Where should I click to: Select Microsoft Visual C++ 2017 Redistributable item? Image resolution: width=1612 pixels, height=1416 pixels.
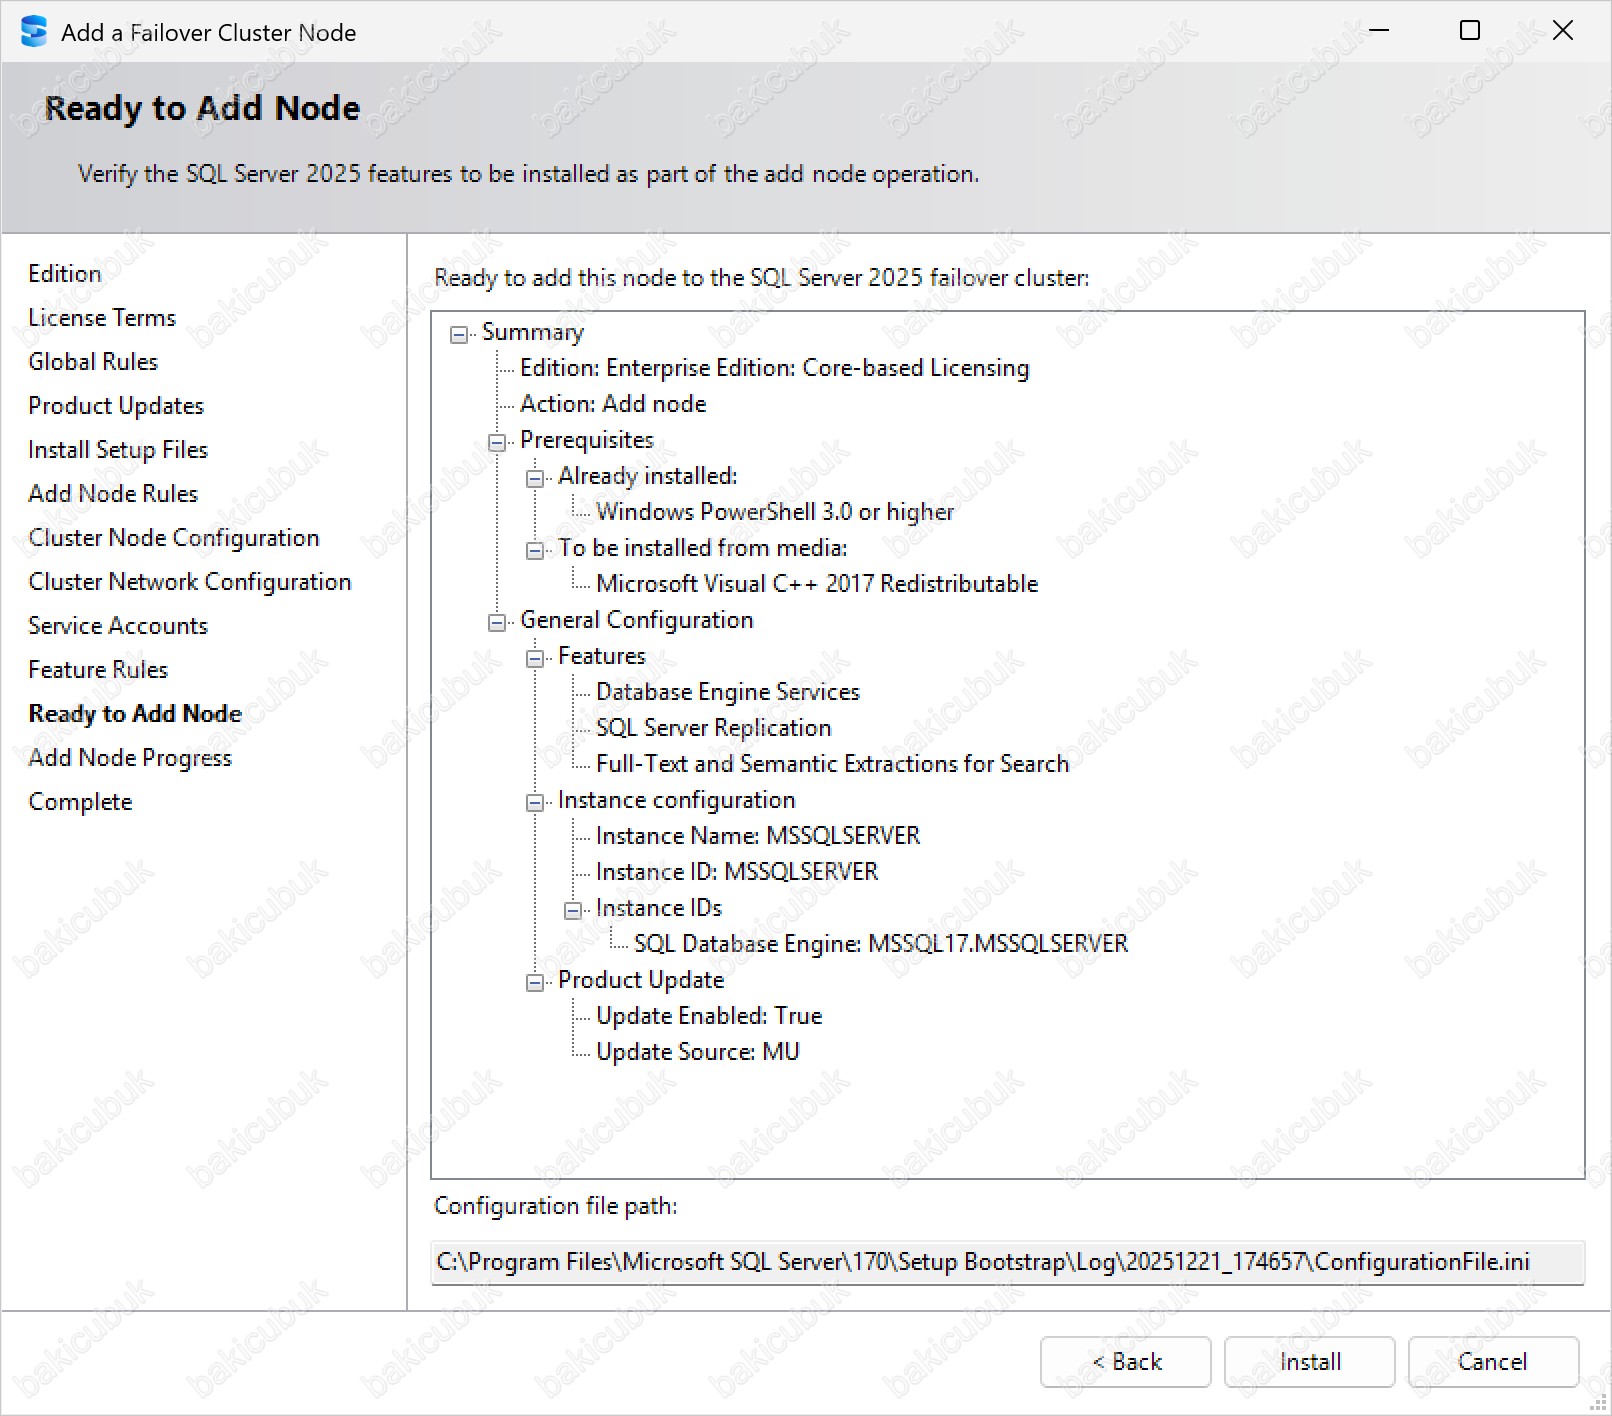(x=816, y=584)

========

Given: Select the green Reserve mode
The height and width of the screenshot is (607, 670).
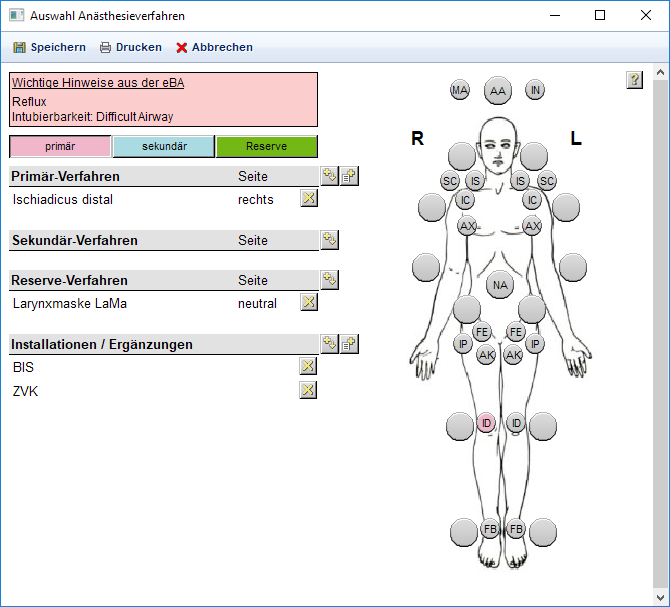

========

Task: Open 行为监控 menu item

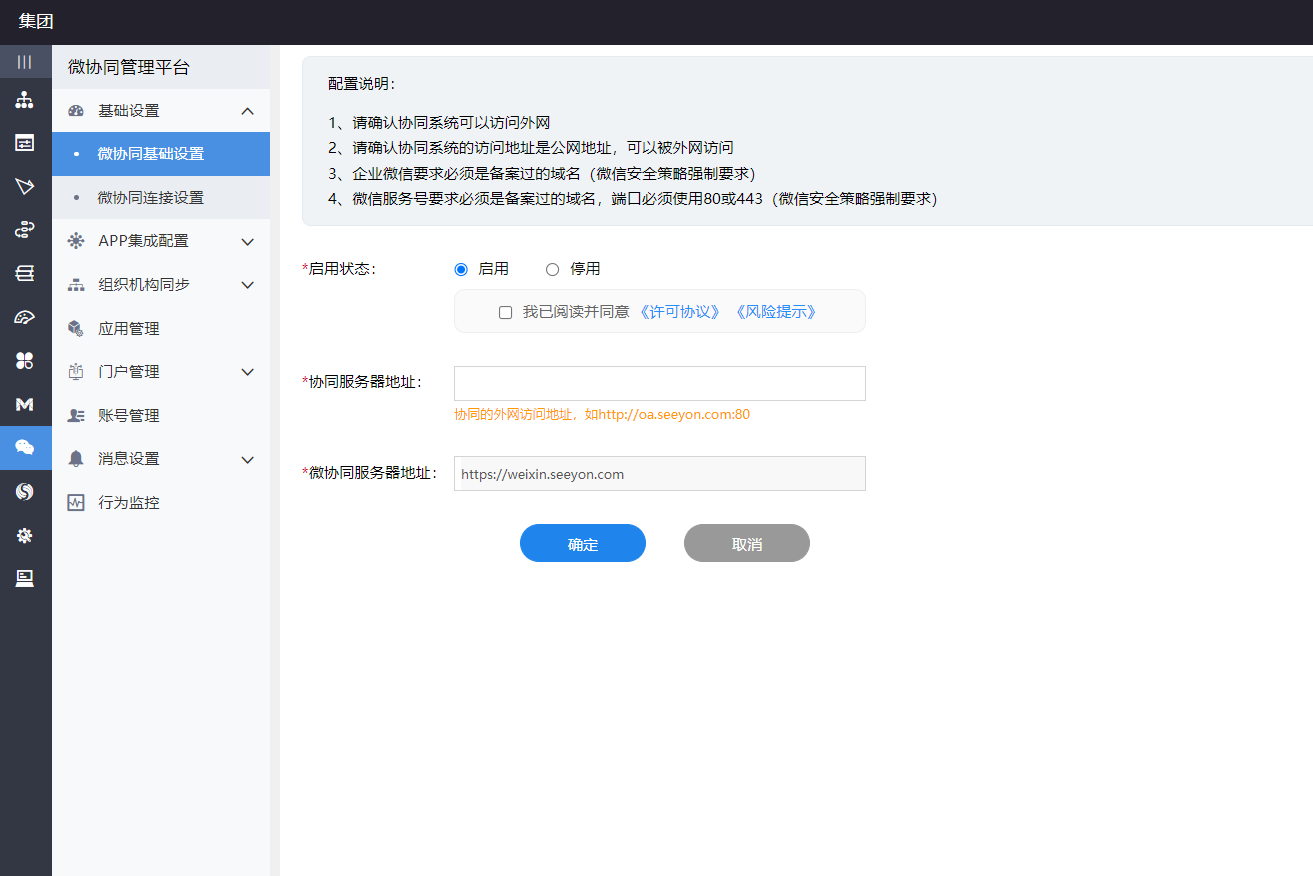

========

Above are the entries. Output exactly the lines beginning with the line that has "Given: Select the green Reserve mode" and ending with the line that has "The height and".

*EXERCISE ANSWER*.
Given: Select the green Reserve mode
The height and width of the screenshot is (607, 670).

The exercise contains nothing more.